Libri. “Tutto per la patria” di Martín Caparrós: tra tango calcio amore e potere

Tango e calcio in Argentina

Un romanzo di sfumature: tra calcio, tango, amore e potere. Buenos Aires anni Trenta del Novecento: in giro si incontrano Jorge Luis Borges, alla radio c’è Carlos Gardel, in campo Bernabé Ferreyra corpo e gol del River Plate, e nei bar, appoggiati alla notte, quelli come Andrés Rivarola, Pibe, un italiano che lo dice a bassa voce, una famiglia alle spalle – madre, ex moglie, figlia e debiti –, il biliardo davanti, un po’ magliaro un po’ scrittore di tanghi ma con vergogna, un traditore, un vigliacco, un uomo che dice sempre la cosa sbagliata alla donna che ama, una voce narrante meravigliosa per le pagine di Martín Caparrós  in “Tutto per la patria” (Einaudi). Al fianco di Rivarola/Pibe – che diventa vittima di ricatti e ricattatore, spia e giustiziere, in un continuo capovolgimento da un capitolo all’altro – c’è una donna di coraggio, sfrontata e anticonvenzionale, Raquel Gleizer, che forse vorrebbe scrivere, forse no, intanto va alle riunioni delle società letteraria e legge e innamora tutti, anche Borges, e diventa la complice delle avventure di Rivarola quando muore l’amica Mercedes: figlia della Baires-bene che non vuole vedere rovinata l’Argentina dalla rozzezza di emigrati, anarchici ed ebrei.
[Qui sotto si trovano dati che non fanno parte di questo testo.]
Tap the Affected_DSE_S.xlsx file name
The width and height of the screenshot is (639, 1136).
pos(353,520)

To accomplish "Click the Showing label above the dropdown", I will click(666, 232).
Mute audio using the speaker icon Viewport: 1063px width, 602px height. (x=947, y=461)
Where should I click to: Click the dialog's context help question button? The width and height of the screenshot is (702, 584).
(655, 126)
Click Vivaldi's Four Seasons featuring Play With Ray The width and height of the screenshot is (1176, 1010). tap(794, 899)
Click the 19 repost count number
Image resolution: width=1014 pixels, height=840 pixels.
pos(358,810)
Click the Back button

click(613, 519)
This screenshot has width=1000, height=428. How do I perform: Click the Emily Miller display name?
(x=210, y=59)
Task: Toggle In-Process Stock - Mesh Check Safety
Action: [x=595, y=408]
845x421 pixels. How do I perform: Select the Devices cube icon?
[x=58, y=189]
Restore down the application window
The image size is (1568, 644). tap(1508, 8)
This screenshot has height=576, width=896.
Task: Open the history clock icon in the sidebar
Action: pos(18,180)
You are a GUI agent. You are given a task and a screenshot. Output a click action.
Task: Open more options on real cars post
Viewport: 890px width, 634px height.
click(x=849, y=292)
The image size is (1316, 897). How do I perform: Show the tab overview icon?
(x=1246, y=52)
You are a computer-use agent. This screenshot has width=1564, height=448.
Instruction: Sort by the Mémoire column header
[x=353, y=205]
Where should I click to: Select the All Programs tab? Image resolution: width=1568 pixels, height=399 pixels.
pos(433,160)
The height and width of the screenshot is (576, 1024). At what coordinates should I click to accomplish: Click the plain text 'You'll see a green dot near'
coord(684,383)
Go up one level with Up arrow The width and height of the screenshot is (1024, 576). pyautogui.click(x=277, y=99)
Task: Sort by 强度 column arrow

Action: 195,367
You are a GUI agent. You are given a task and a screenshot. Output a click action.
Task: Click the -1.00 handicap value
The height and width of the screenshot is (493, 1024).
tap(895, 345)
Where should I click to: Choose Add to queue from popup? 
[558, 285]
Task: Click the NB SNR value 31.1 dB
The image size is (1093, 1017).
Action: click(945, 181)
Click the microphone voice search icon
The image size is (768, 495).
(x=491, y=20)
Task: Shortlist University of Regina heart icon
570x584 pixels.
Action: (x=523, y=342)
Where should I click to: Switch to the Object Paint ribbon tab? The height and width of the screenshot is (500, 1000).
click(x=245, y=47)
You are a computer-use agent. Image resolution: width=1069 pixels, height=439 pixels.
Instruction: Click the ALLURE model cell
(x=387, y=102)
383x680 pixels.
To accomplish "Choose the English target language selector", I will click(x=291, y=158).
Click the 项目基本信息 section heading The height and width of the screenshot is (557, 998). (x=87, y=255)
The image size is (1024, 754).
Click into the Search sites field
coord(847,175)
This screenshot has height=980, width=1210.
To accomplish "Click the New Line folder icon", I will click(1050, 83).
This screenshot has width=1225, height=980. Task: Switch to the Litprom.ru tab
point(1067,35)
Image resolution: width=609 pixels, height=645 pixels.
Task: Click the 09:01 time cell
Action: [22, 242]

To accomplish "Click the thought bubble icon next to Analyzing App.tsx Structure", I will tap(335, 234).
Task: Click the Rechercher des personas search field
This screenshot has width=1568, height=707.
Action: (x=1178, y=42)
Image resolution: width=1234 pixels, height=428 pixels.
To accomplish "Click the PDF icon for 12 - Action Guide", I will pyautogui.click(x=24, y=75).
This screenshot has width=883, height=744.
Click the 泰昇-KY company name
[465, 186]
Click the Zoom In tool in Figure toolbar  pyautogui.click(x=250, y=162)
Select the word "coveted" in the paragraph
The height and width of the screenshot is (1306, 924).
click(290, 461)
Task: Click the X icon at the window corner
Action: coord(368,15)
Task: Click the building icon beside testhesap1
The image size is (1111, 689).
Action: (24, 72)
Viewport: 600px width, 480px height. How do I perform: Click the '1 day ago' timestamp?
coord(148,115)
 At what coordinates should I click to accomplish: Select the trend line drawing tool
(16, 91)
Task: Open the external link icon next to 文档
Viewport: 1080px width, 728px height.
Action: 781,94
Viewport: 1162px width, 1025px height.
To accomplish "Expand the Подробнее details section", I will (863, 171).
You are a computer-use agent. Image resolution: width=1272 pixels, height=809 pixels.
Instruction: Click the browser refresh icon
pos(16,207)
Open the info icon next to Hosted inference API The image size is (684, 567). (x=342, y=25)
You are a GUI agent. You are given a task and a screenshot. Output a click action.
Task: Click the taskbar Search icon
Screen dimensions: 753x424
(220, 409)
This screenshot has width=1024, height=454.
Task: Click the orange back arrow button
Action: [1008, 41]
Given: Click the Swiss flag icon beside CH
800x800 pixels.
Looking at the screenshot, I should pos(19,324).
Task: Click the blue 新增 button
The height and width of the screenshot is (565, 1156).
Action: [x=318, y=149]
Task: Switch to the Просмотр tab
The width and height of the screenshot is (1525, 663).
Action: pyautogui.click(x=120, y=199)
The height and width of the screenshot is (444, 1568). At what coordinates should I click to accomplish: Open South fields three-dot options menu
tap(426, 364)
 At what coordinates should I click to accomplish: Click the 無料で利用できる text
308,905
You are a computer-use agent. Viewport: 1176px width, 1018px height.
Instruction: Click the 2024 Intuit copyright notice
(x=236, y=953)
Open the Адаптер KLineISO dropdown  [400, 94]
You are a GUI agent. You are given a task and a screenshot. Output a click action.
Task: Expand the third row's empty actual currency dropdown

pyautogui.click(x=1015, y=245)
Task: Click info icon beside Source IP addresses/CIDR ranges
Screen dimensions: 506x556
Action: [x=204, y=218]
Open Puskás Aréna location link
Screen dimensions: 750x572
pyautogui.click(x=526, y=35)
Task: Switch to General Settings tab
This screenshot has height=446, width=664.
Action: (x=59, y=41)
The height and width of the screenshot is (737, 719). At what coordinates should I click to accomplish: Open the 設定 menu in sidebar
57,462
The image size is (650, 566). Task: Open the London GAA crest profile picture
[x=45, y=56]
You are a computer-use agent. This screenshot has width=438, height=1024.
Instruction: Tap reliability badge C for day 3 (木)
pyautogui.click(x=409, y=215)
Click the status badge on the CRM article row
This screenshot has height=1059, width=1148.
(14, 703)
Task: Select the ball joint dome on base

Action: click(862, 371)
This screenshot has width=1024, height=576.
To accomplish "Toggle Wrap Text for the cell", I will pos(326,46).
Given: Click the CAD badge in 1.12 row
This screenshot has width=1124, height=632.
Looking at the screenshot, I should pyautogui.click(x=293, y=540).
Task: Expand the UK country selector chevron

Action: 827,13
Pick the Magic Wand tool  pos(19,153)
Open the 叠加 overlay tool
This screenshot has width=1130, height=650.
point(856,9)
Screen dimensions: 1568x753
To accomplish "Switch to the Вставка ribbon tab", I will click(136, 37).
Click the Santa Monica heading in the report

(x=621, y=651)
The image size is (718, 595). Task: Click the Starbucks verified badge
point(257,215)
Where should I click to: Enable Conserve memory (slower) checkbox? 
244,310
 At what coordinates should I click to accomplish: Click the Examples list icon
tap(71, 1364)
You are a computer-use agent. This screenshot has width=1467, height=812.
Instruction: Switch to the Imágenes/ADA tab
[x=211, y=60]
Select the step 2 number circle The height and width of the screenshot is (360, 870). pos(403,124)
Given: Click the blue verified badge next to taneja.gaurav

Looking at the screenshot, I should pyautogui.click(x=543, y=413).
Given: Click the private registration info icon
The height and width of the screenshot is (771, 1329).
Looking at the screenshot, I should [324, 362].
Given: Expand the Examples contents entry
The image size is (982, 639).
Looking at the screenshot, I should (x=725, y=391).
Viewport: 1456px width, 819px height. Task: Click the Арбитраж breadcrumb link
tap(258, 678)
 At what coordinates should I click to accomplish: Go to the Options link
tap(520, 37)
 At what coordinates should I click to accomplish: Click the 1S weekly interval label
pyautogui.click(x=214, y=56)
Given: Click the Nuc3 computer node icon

Caparrós diverte molto, disegnando scene e personaggi, stanze e atmosfere come non se ne vedevano da tempo in Italia – dovrebbero leggerlo tutti quelli che scrivono il gialletto col commissario e le finte ossessioni – solo il terribile, gordo, Manuel Cuitiño potrebbe essere un romanzo a parte, pappone prima e padrone del mercato delle vacche dopo, dirigente del River Plate e vero demone della storia, affamato e spietato, che consuma cibo e uomini impartendo lezioni di vita e morte a tutti quelli che ha intorno mentre li tiene stretti tra i suoi tentacoli. È una  ‘novela negra’, con la capacità montalbániana di farci stare una epoca e una città che è una nazione, e poi con maestria riuscire a parlare del passato per dire del presente, inzuppata come è la storia di diffidenza, razzismo insorgente e polizia corrotta al servizio del dittatore di turno, una vera lezione di come si possano compromettere storia e realtà, secondo gli insegnamenti di Rodolfo Walsh (padre del giornalismo argentino) che Caparrós ebbe come caporedattore al giornale “Noticias”. Ma la forza del libro è nella sua credibilità, oltre che nel ritmo, è un gioco vero del gatto che deve prendere il topo, dove il topo è il grande calciatore di quel tempo, anzi il calcio, la sua essenza, dove non c’è mai il pallone, ma un omicidio, della droga, e una corona di ricatti e ingerenze, con in ballo il controllo sociale, oltre il campionato del River. Mai una pagina di noia, ma tormenti amorosi, prese in giro con ironia sottile, coraggio anarchico e sacrifici assurdi, e poi c’è il tango: Rivarola scrive tanghi e agisce inconsapevolmente come il protagonista d’un tango, odia Borges – perché rivale: immaginifico – ma si muove in una logica borgesiana. E forse continua.